Filter the data below for the string "Select" and copy each matching line.

╭─ TASK INPUTS

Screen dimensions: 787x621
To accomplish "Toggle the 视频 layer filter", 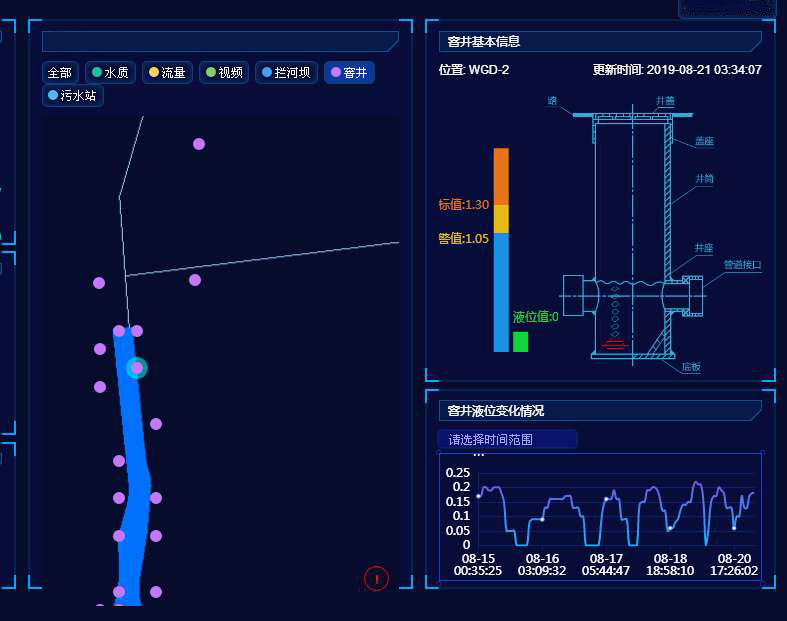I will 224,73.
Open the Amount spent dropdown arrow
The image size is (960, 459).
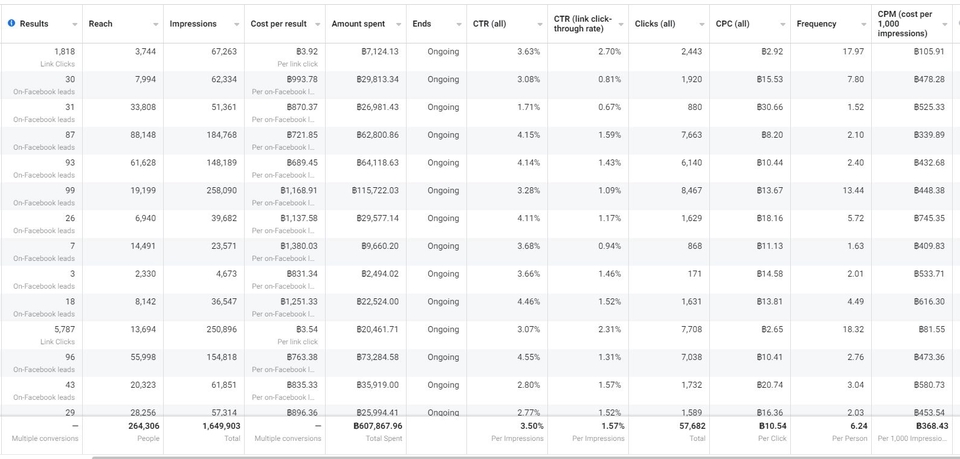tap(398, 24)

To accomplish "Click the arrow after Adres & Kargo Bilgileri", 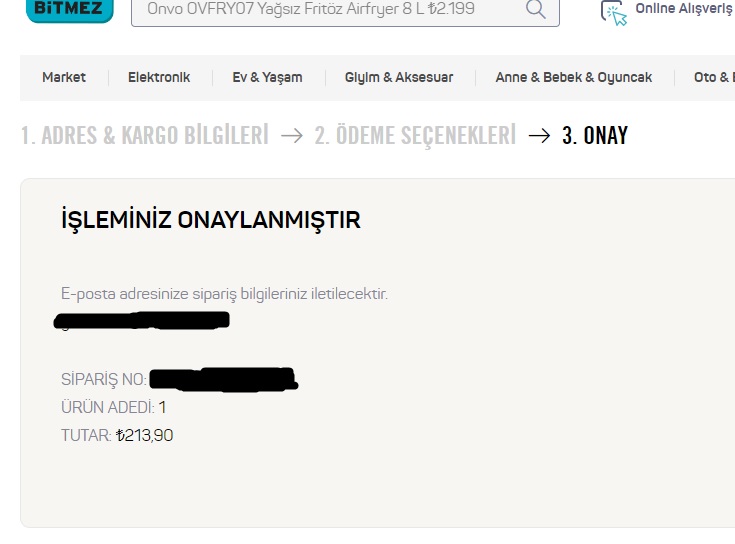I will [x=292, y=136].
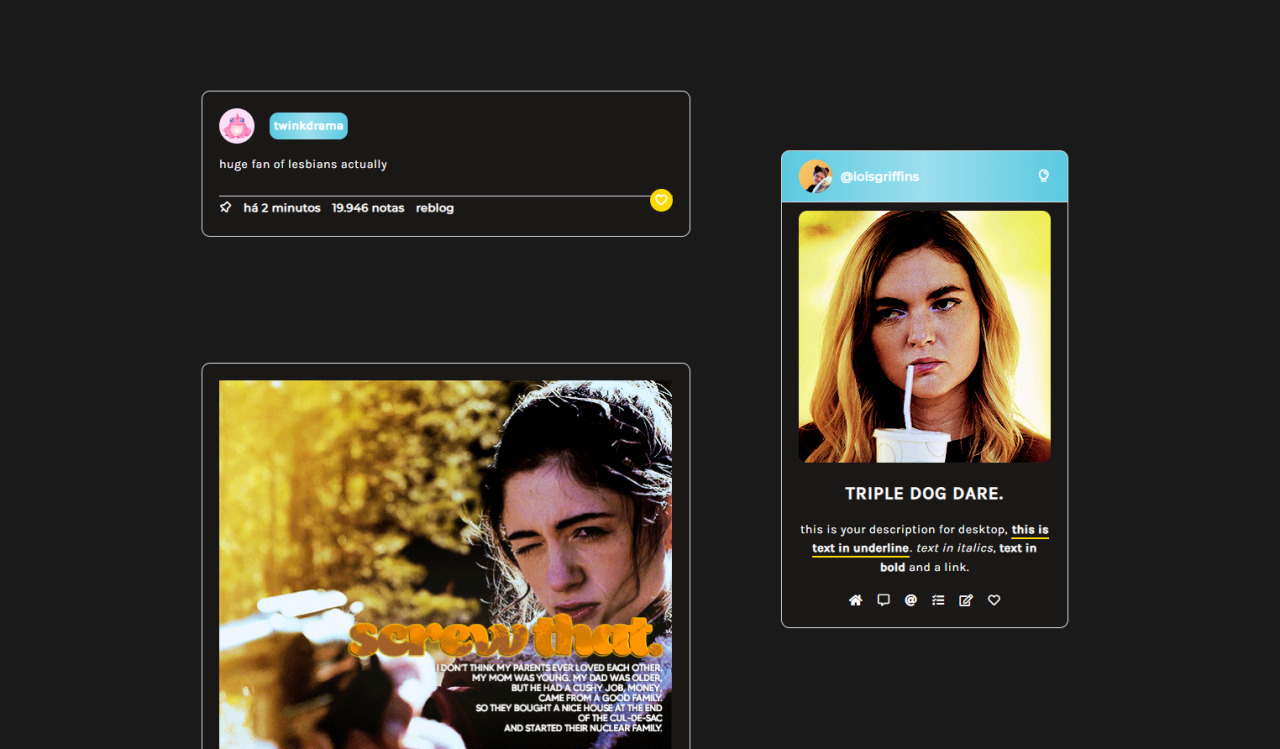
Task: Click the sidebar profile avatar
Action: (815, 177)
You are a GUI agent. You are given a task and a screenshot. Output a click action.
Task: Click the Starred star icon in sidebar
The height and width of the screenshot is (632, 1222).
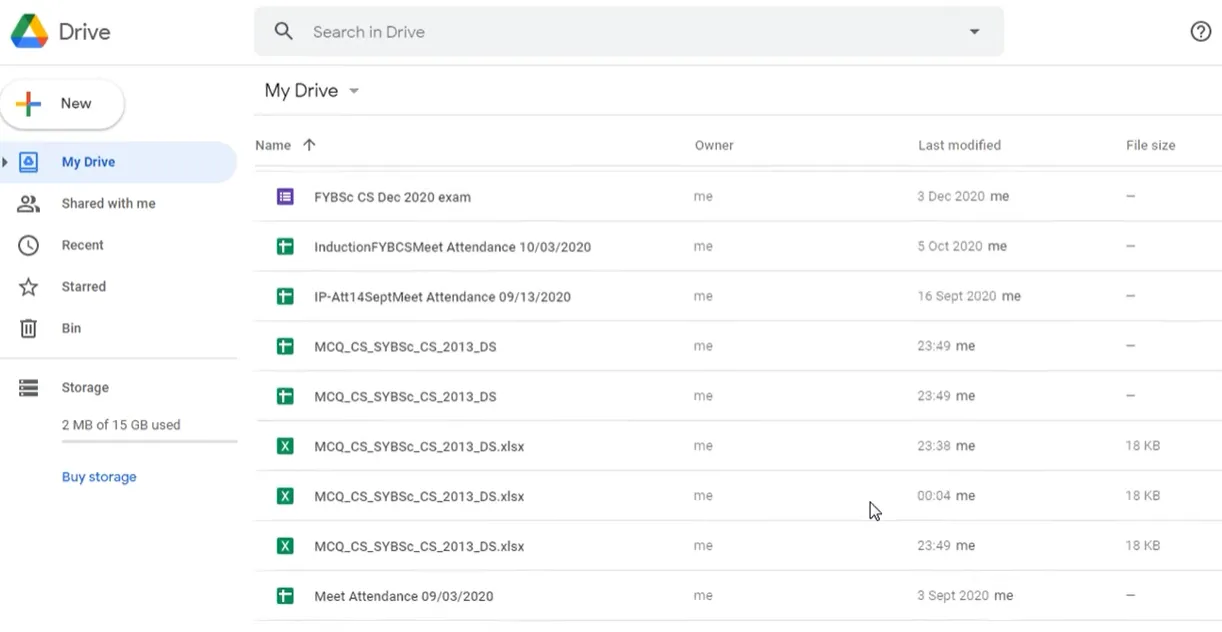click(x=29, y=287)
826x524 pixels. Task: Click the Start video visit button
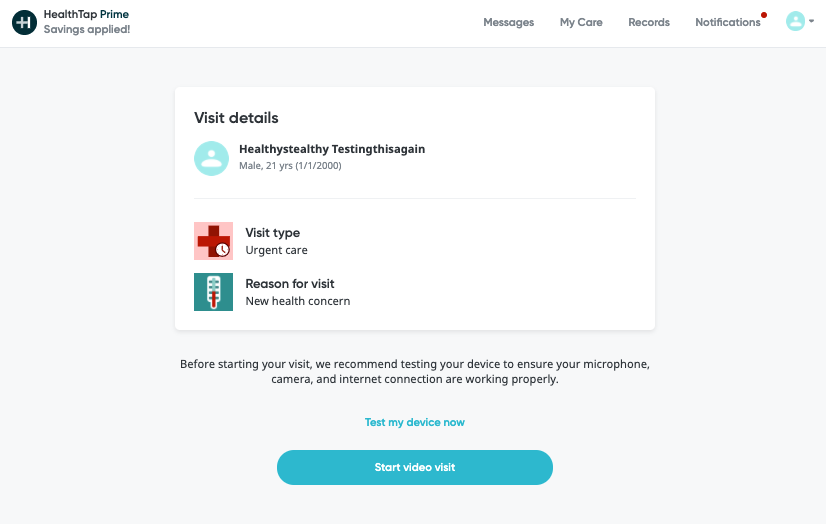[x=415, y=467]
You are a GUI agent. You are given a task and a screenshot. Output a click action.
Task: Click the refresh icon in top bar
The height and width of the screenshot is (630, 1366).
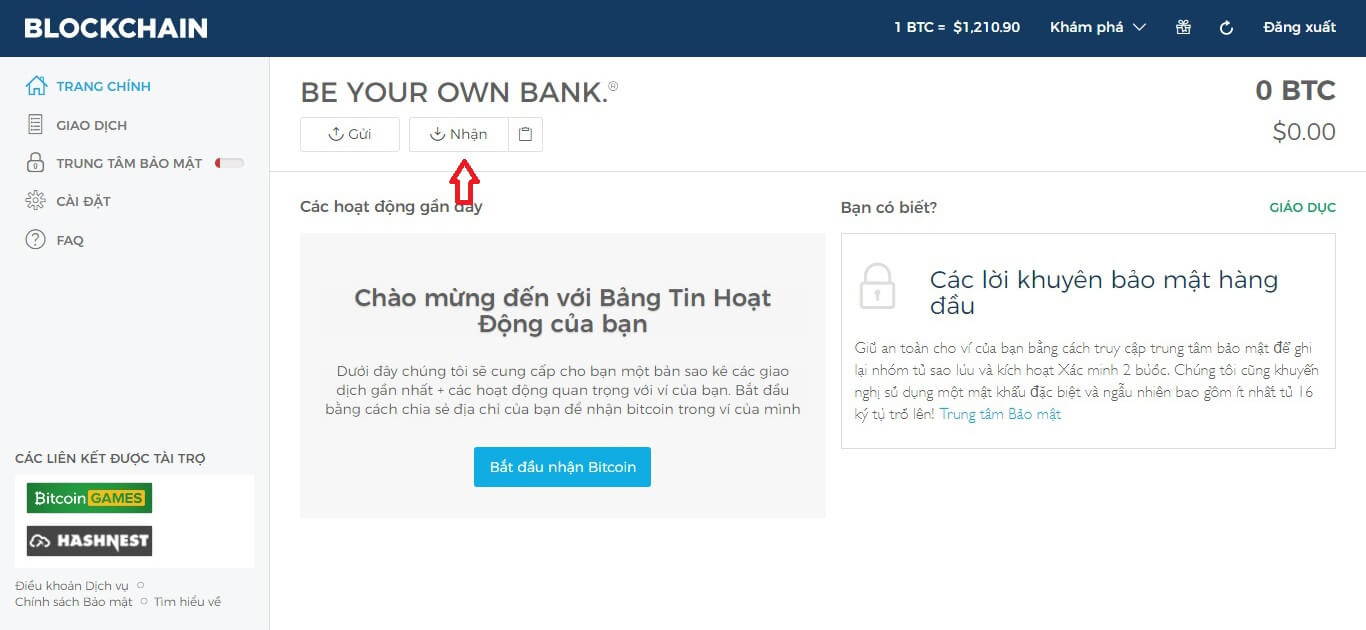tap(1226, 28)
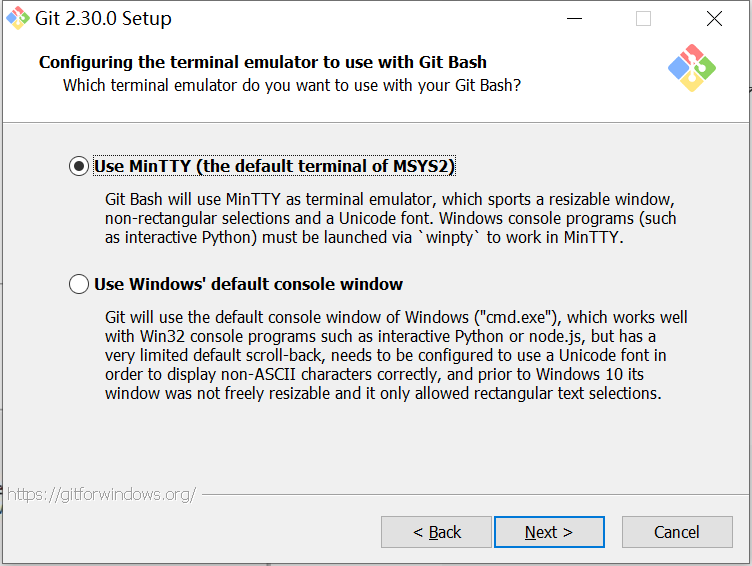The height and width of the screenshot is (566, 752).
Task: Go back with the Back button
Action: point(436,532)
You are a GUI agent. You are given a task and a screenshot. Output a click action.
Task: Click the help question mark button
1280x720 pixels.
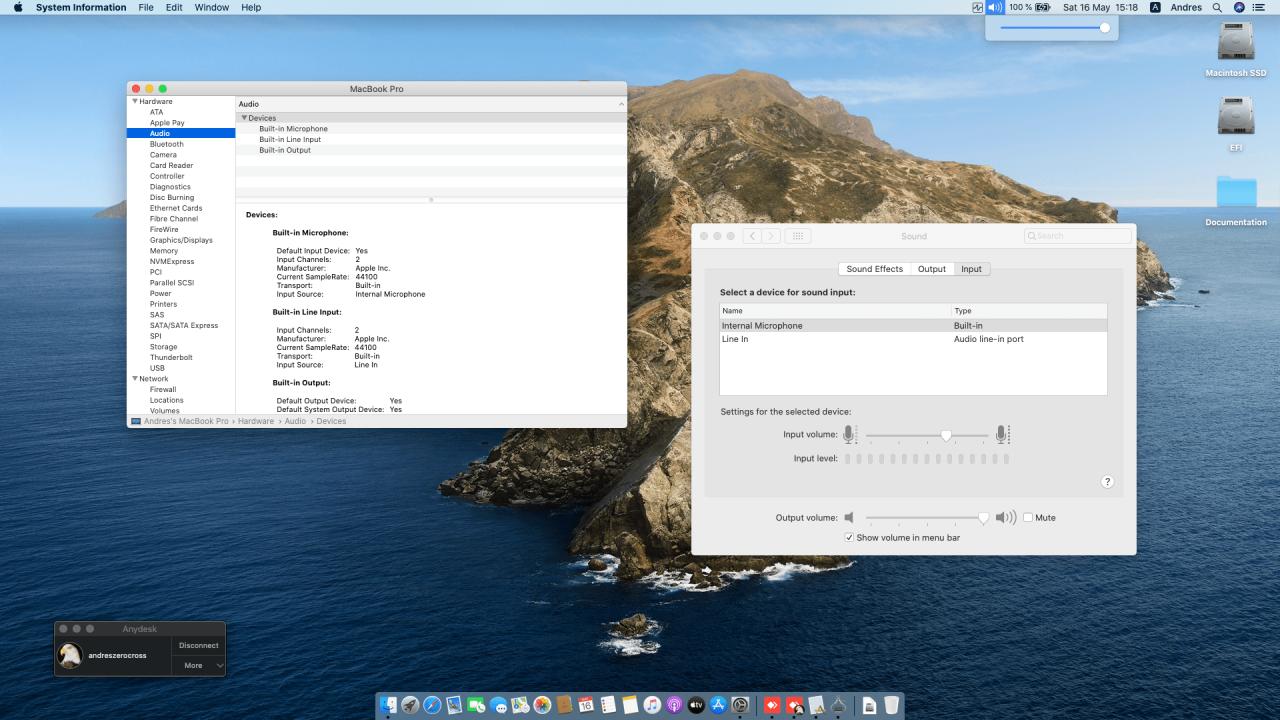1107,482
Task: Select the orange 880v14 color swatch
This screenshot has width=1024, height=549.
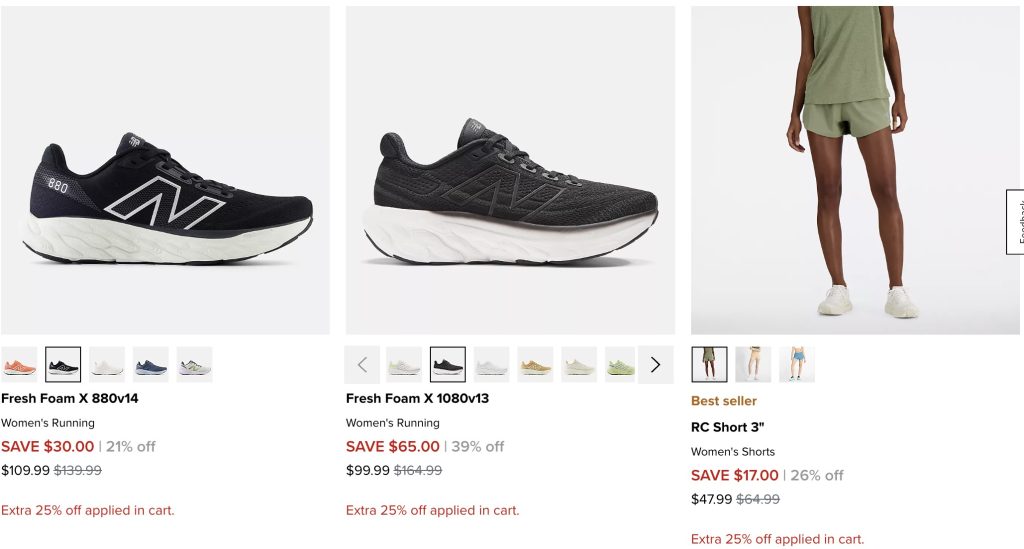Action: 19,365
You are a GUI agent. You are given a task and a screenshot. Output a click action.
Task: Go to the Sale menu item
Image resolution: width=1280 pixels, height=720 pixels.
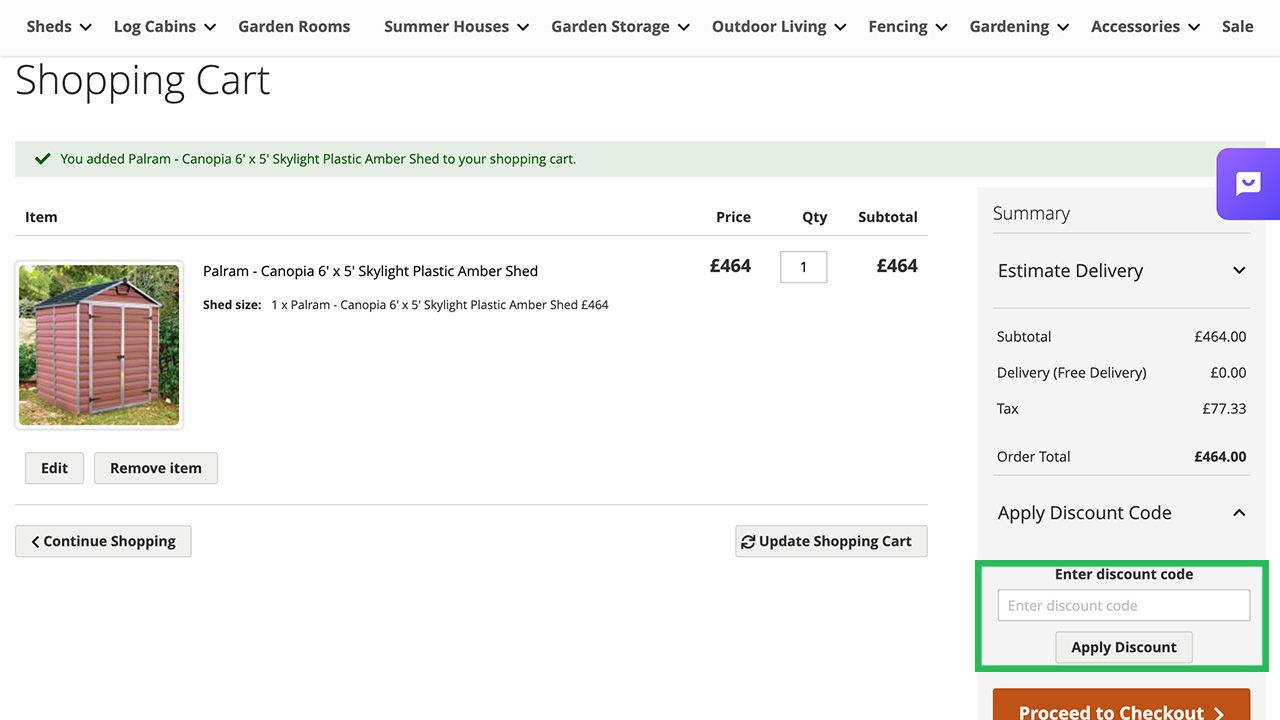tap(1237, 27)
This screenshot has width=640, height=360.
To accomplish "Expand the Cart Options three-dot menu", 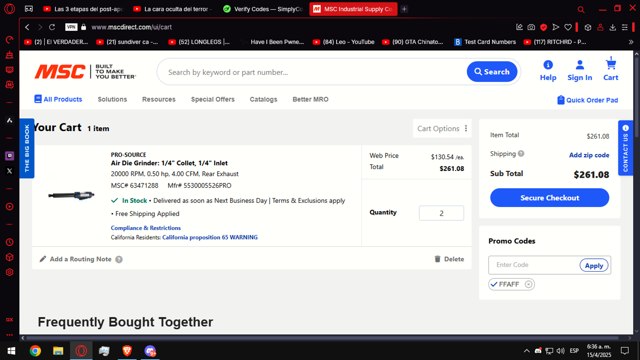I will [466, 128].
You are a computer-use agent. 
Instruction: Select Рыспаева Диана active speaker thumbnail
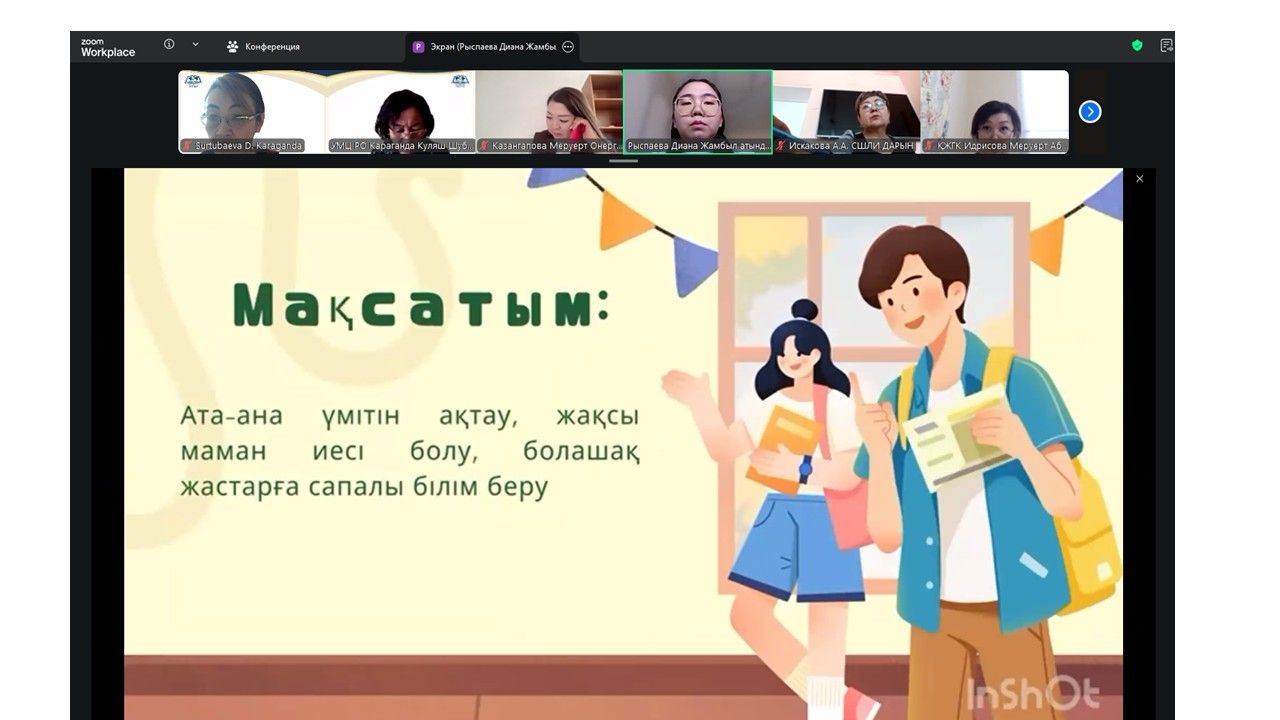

╰─

RESULT OF THE EXERCISE:
Task: Select the orange 880v14 color swatch
Instruction: Select Рыспаева Диана active speaker thumbnail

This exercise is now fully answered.